Authorities prepared for a long effort to find other corpses that may have been washed away.
"This is not a one- or two-day thing," said Gary Fox, a retired emergency medical technician who was helping identify the dead and compile lists of those who were unaccounted for.
"This is going to be a week or two- or three-week recovery."
The heavily wooded region offers a mix of campgrounds, hunting grounds and private homes. Wilderness buffs can stay at sites with modern facilities or hike and camp off the beaten path.
Denise Gaines was startled awake in her riverfront cabin by a noise that sounded like fluttering wings. She saw water rushing under the cabin door.
"I thought it must have been an angel that woke me up," she said. She woke up the six others in her cabin and started packing her things.
Gaines, who lives in Baton Rouge, La., had been through this before with Hurricane Gustav.
"We could feel the cabin shaking," said her fiance, Adam Fontenot.
After the cabin filled with chest-deep water, the group clung to a tree and each other outside for more than an hour. But then the water dropped quickly, several feet in just a few minutes.
As the water receded, the devastation emerged: Cars were piled atop each other, and bodies were in the water. The group sought shelter in a nearby cabin that was higher off the ground. They were eventually rescued in a jeep.
Forest Service spokesman John Nichols said it would have been impossible to warn everyone that the flood was coming. The area has spotty cell phone service and no sirens.
"If there had been a way to know this type of event was occurring, it'd be closed period," Nichols said.
A trooper on duty noticed high water about 3 a.m. and notified the sheriff's department, which responded to the scene.
The water is usually low, allowing people to wade and fish in it during the summer, Nichols said.
Brigette Williams, spokeswoman for the American Red Cross in Little Rock, estimated that up to 300 people were in the area when the floods swept through.
"There's no way to know who was in there last night," state police spokesman Bill Sadler said. It would be difficult to signal for help because of the rugged and remote nature of the area being searched, some 75 miles west of Little Rock.
The Arkansas Department of Emergency Management sent satellite phones and specialized radio equipment to help in the rescue effort.

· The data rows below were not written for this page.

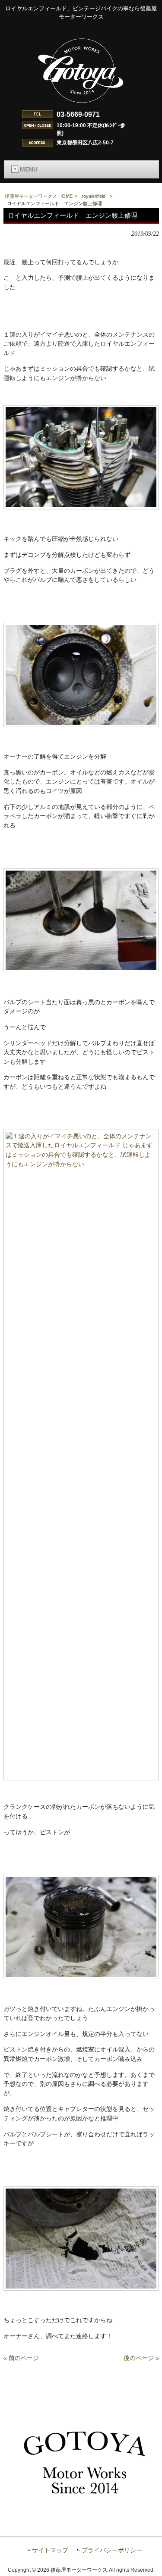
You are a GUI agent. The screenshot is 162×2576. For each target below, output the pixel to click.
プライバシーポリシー (112, 2550)
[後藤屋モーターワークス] (81, 103)
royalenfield (93, 196)
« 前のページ (21, 2357)
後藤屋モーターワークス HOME (39, 196)
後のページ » (141, 2357)
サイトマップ (50, 2550)
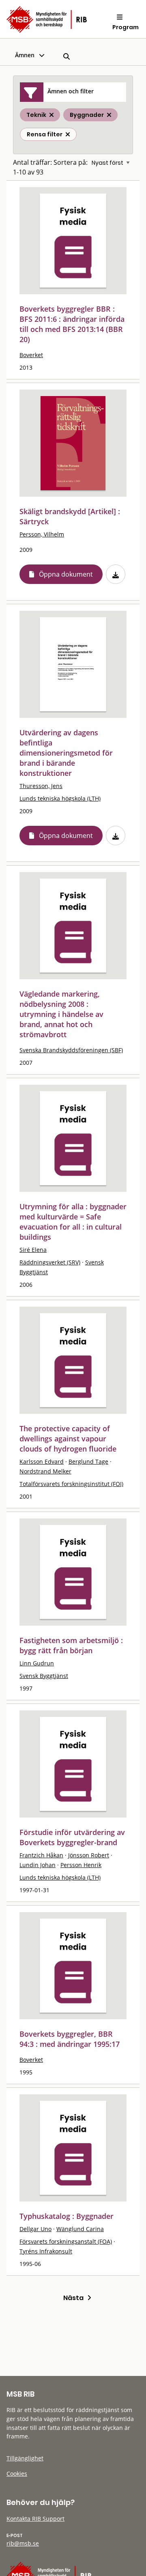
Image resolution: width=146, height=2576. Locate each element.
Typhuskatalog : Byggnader (66, 2216)
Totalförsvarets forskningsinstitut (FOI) (71, 1484)
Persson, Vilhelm (41, 534)
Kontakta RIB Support (35, 2518)
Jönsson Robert (88, 1855)
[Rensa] (68, 134)
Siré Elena (33, 1250)
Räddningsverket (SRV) (49, 1262)
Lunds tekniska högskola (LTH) (60, 798)
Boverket (31, 355)
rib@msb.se (22, 2543)
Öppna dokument (66, 574)
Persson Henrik (80, 1865)
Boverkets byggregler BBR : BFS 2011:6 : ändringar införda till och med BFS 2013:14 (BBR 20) (72, 324)
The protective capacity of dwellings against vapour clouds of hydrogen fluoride (67, 1439)
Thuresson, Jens (40, 786)
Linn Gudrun (36, 1663)
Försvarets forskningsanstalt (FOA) (65, 2241)
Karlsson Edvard (41, 1461)
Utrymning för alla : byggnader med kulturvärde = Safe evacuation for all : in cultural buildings (73, 1222)
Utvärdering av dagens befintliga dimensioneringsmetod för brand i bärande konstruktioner (66, 753)
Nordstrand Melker (45, 1471)
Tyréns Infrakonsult (45, 2251)
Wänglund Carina (80, 2229)
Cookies (16, 2473)
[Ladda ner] (115, 574)
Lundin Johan (37, 1865)
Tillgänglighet (24, 2458)
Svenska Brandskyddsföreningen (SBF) (71, 1050)
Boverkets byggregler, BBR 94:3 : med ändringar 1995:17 (69, 2039)
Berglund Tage (88, 1461)
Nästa (75, 2297)
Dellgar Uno (35, 2229)
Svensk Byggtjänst (43, 1676)
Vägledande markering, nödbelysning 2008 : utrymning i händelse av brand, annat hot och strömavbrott (61, 1014)
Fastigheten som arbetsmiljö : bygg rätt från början (71, 1645)
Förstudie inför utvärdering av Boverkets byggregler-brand (72, 1837)
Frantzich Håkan (41, 1855)
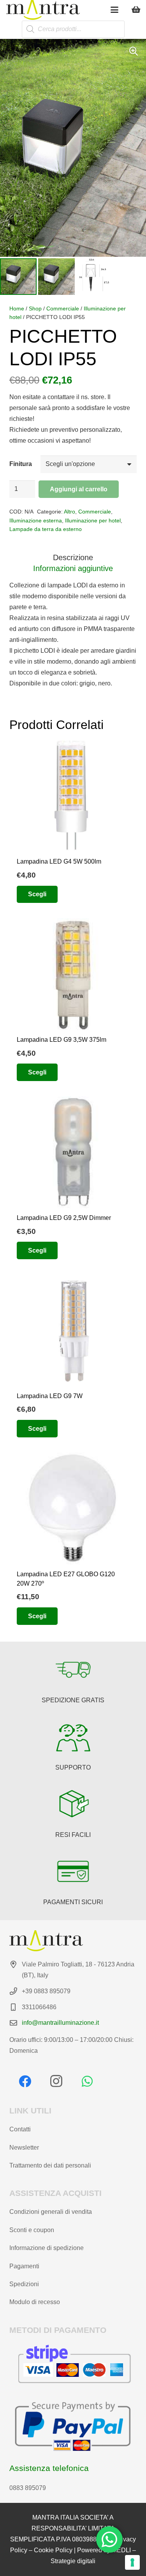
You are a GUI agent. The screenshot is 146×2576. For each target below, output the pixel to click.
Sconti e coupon (31, 2230)
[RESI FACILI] (73, 1804)
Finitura (20, 464)
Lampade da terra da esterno (45, 529)
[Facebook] (24, 2081)
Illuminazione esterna (35, 520)
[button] (114, 10)
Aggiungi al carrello (78, 489)
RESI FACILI (73, 1834)
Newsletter (24, 2147)
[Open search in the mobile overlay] (73, 29)
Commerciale (62, 308)
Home (16, 308)
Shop (35, 308)
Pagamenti (24, 2266)
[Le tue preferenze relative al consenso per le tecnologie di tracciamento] (132, 2562)
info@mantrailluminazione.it (60, 2022)
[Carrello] (136, 9)
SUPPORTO (73, 1767)
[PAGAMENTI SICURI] (73, 1871)
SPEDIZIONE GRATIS (73, 1700)
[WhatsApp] (87, 2081)
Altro (69, 511)
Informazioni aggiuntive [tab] (73, 568)
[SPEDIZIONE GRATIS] (73, 1669)
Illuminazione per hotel (93, 520)
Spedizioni (24, 2284)
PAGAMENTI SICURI (73, 1902)
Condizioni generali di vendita (50, 2211)
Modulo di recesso (34, 2302)
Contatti (20, 2129)
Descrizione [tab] (73, 557)
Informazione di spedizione (46, 2248)
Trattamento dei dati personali (50, 2165)
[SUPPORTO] (73, 1737)
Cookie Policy (53, 2550)
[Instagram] (56, 2081)
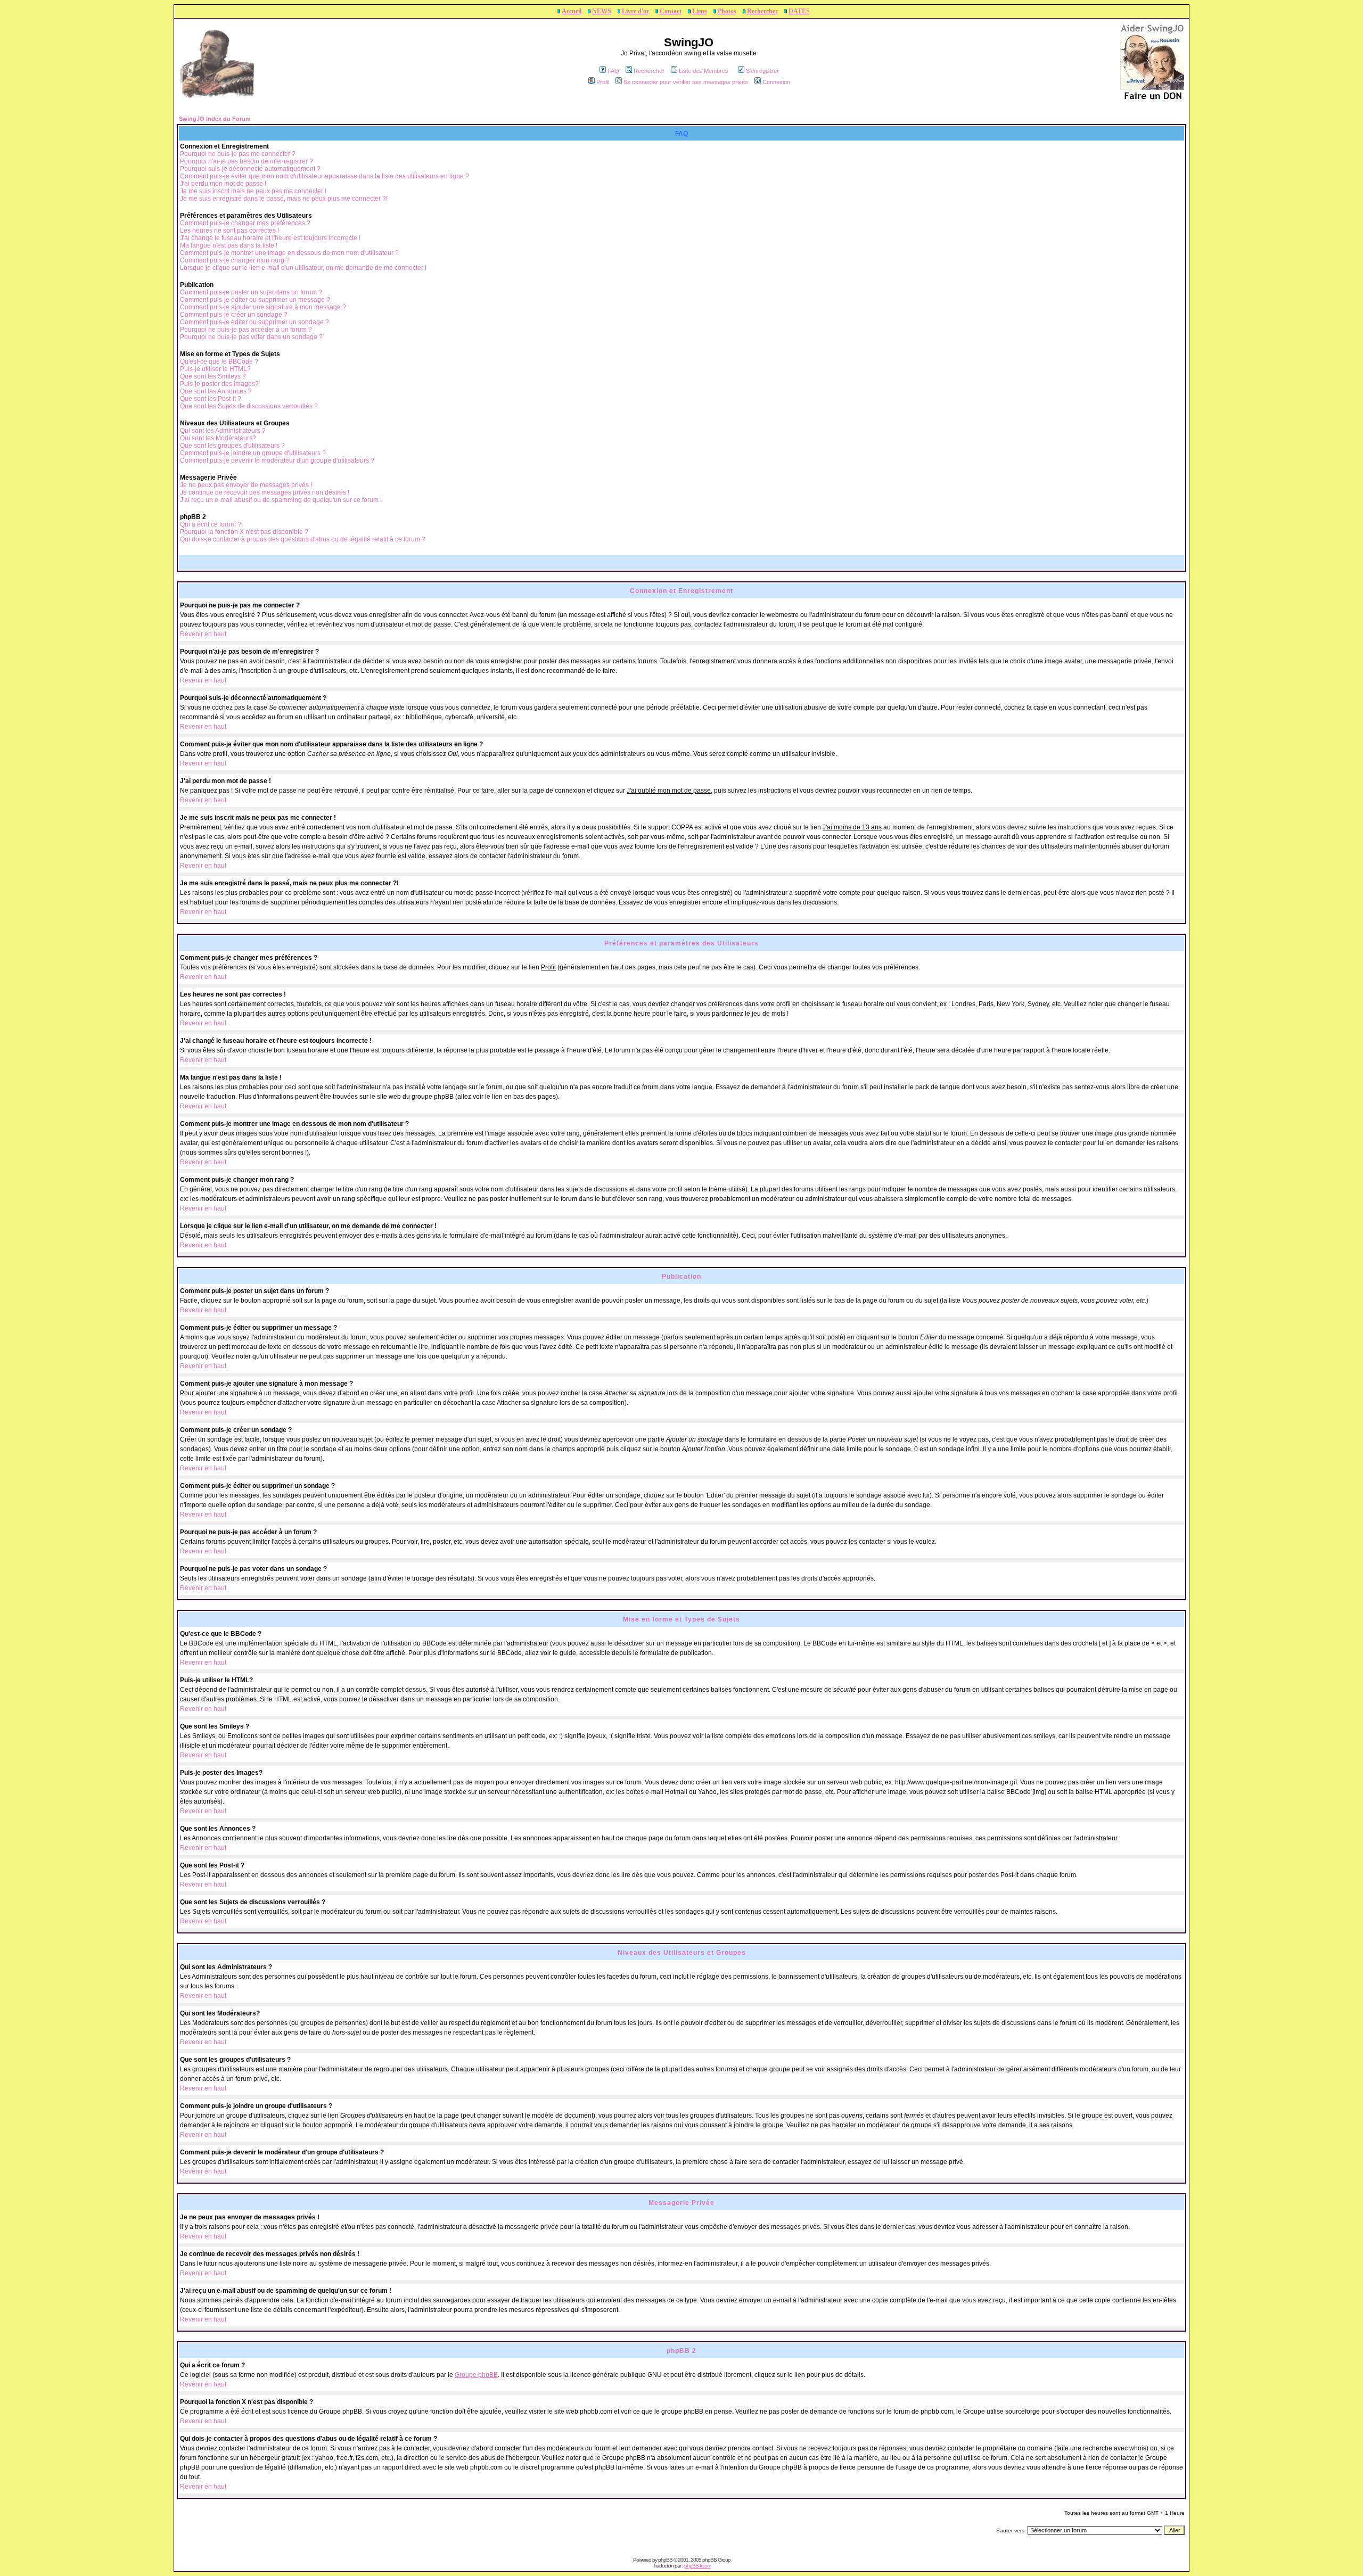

Campground visitors are required to sign a log as they take a site, but the registry was carried away by the floodwaters.
Wanda McRae Nooner, whose son and daughter-in-law have a home and a cabin along the river, said her son was helping rescuers.
"I know they've been bringing the bodies up there in front of their house until they can get ambulances in and out. It's just the most horrible thing. It's almost unbelievable."
By early evening, state police had identified 14 of the 16 bodies recovered, but they did not disclose names of the dead, which included a number of children.
Teams planned to search until dark. Police said no survivors had been found since late morning.
The rough terrain likely kept some campers from reaching safety, according to Tabitha Clarke, a hydrologist with the National Weather Service office in North Little Rock.
Some parts of the valley are so steep and craggy that the only way out is to hike downstream. Any hikers who had taken cars to the campsites would have been blocked at low-water bridge crossings that are inundated when the rivers rise, she said.
The National Weather Service issued a flash flood warning around 2 a.m. after the slow-moving storm dumped heavy rain on the area. At that point, a gauge at nearby Langley showed the Little Missouri River was less than 4 feet deep. But as the rain rolled down the steep hillsides, it built up volume and speed.
Authorities established a command post near the post office in Langley, along the Little Missouri. Helicopters landed behind a general store, and a triage unit was set up at a volunteer fire department.